Se forem incluídos outros tipos de embarcações, é preciso somar quatro ataques reivindicados pela Guarda Revolucionária do Irã, mas que não foram confirmados pelas autoridades internacionais.
- Oito marinheiros mortos -
Desde que que começou o conflito, pelo menos oito marinheiros ou trabalhadores portuários morreram em incidentes na região, segundo a Organização Marítima Internacional (OMI). Outros quatro seguem desaparecidos e dez ficaram feridos.
- Queda de 95% no transporte marítimo -
O canal costuma registrar cerca de 120 travessias diárias, segundo o portal de inteligência da indústria naval Lloyd’s List.
De 1º a 21 de março, os navios de carga de matérias-primas realizaram apenas 124 travessias, segundo a empresa de análise Kpler, o que representa uma queda de 95%.
Destas, 75 foram realizadas por petroleiros e navios gaseiros, e a maioria navegava para leste, saindo do estreito.
- Petróleo para a China -
Os analistas de commodities do banco JPMorgan afirmaram em um relatório publicado na segunda-feira (16) que a maior parte do petróleo que passa pelo estreito se dirige à Ásia, principalmente à China.
Cichen Shen, editor para Ásia-Pacífico da Lloyd's List, apontou que há indícios de que as autoridades chinesas estão trabalhando em "algum tipo de plano de saída" para seus grandes petroleiros retidos na região.

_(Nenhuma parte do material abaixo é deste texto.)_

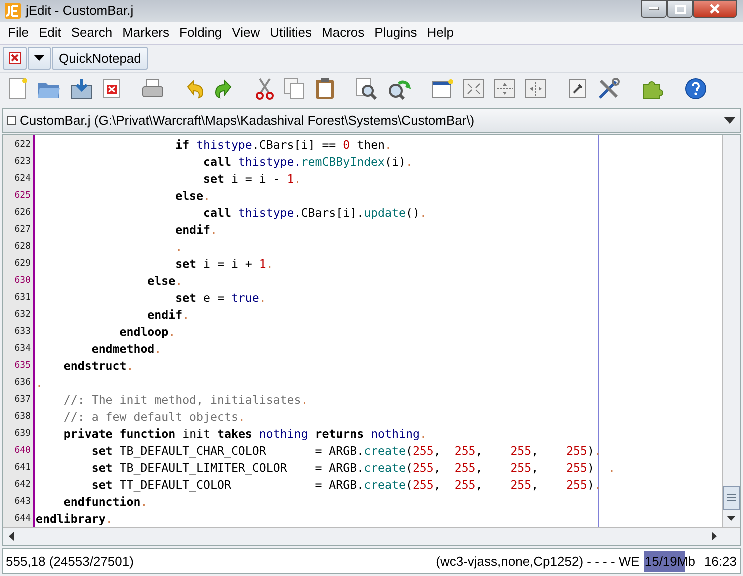  I want to click on line-number: 639, so click(23, 434).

- 1,3 milhão de barris de petróleo iraniano -
Segundo os analistas do JPMorgan, 98% do tráfego de petróleo através do estreito é iraniano, com uma média de 1,3 milhão de barris diários "no início de março".
Um quinto do petróleo e do gás natural liquefeito (GNL) do mundo passa pelo estreito em tempos normais.
- 20 mil marinheiros presos -
Cerca de 20 mil marinheiros são afetados pelo bloqueio, segundo a OMI. A isto é preciso somar ainda os passageiros de cruzeiros, os trabalhadores portuários e o pessoal de instalações offshore.
A OMI estima que pelo menos 3.200 navios se encontram na área, incluindo dois terços de "grandes navios comerciais dedicados ao comércio internacional".
A consultora marítima Clarksons destacou em uma nota, em 18 de março, que havia 250 petroleiros no Golfo, o que representa 5% da tonelagem mundial de navios-tanques de petróleo bruto.
- Combustível para navios sobe 90% -
Os preços do combustível para navios subiram cerca de 90% desde o início do conflito, segundo dados do observatório do setor Ship and Bunker.
Clarksons indicou que o custo de transportar um barril de petróleo bruto duplicou para US$ 10 (cerca de R$ 52,80) desde o início do ano. Os aumentos atingiram um nível que não se via desde 2022, quando a Rússia lançou sua invasão à Ucrânia.
- 51 navios sancionados -
Desde que começou a guerra, mais de 40% dos navios que passam pelo estreito foram submetidos a sanções dos Estados Unidos, da União Europeia ou do Reino Unido, segundo uma análise da AFP com base em dados de trânsito.
Dos petroleiros e gaseiros, 56% estavam sob sanções.